[Extracted records]
== Segment start ==
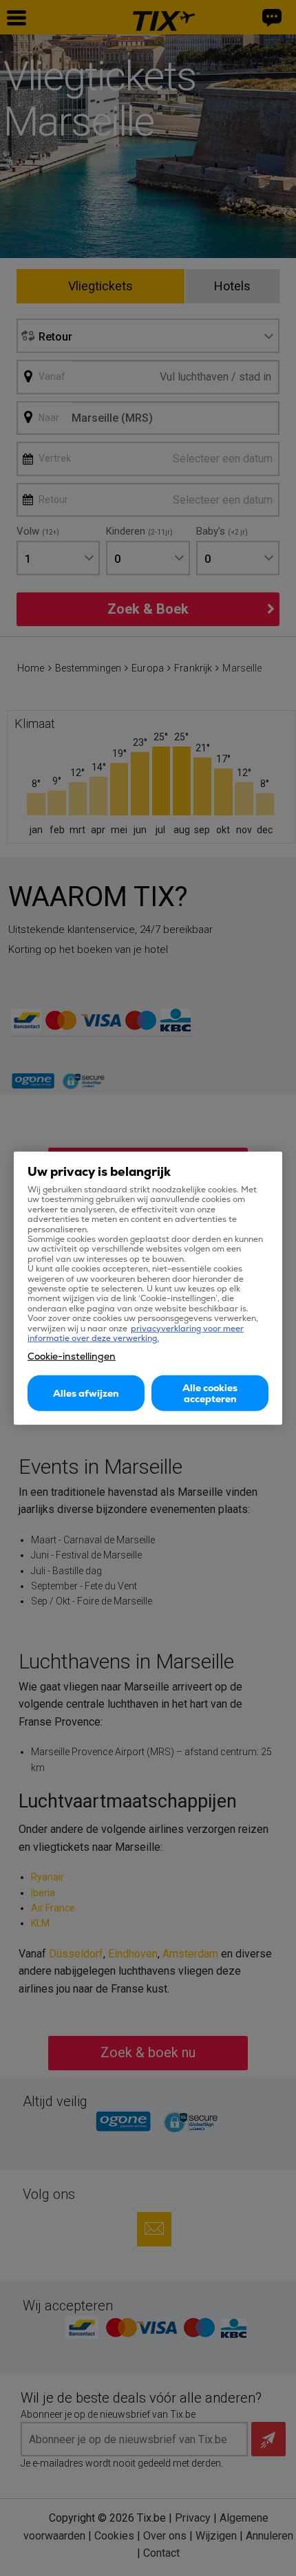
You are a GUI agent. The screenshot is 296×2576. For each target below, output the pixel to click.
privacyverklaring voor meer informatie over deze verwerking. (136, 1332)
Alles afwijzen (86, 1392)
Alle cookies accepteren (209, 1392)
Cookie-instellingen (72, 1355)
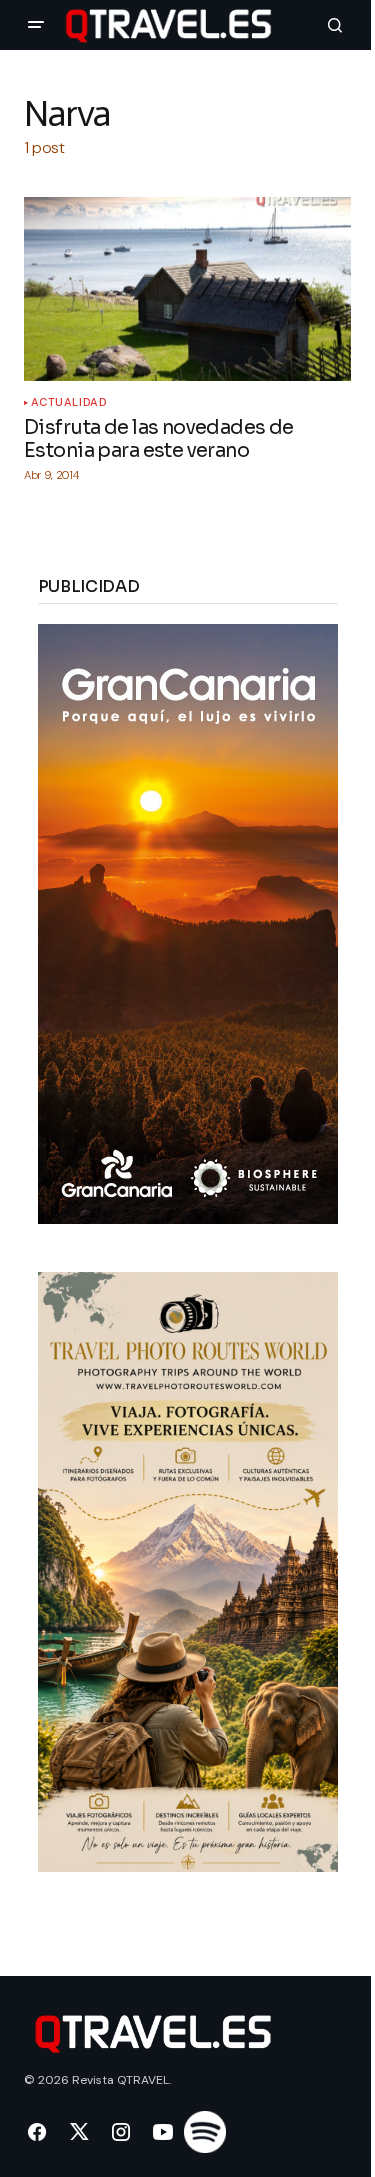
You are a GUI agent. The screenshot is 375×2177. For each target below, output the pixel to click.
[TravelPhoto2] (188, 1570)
== Segment end ==
PROBLEM STATEMENT —
An exact copy of the lines from the one containing "You are a GUI agent. The screenshot is 375×2177." through the end of the data above is the whole answer.

EXPECTED ANSWER —
You are a GUI agent. The screenshot is 375×2177. For each target below, output the pixel to click.
[TravelPhoto2] (188, 1570)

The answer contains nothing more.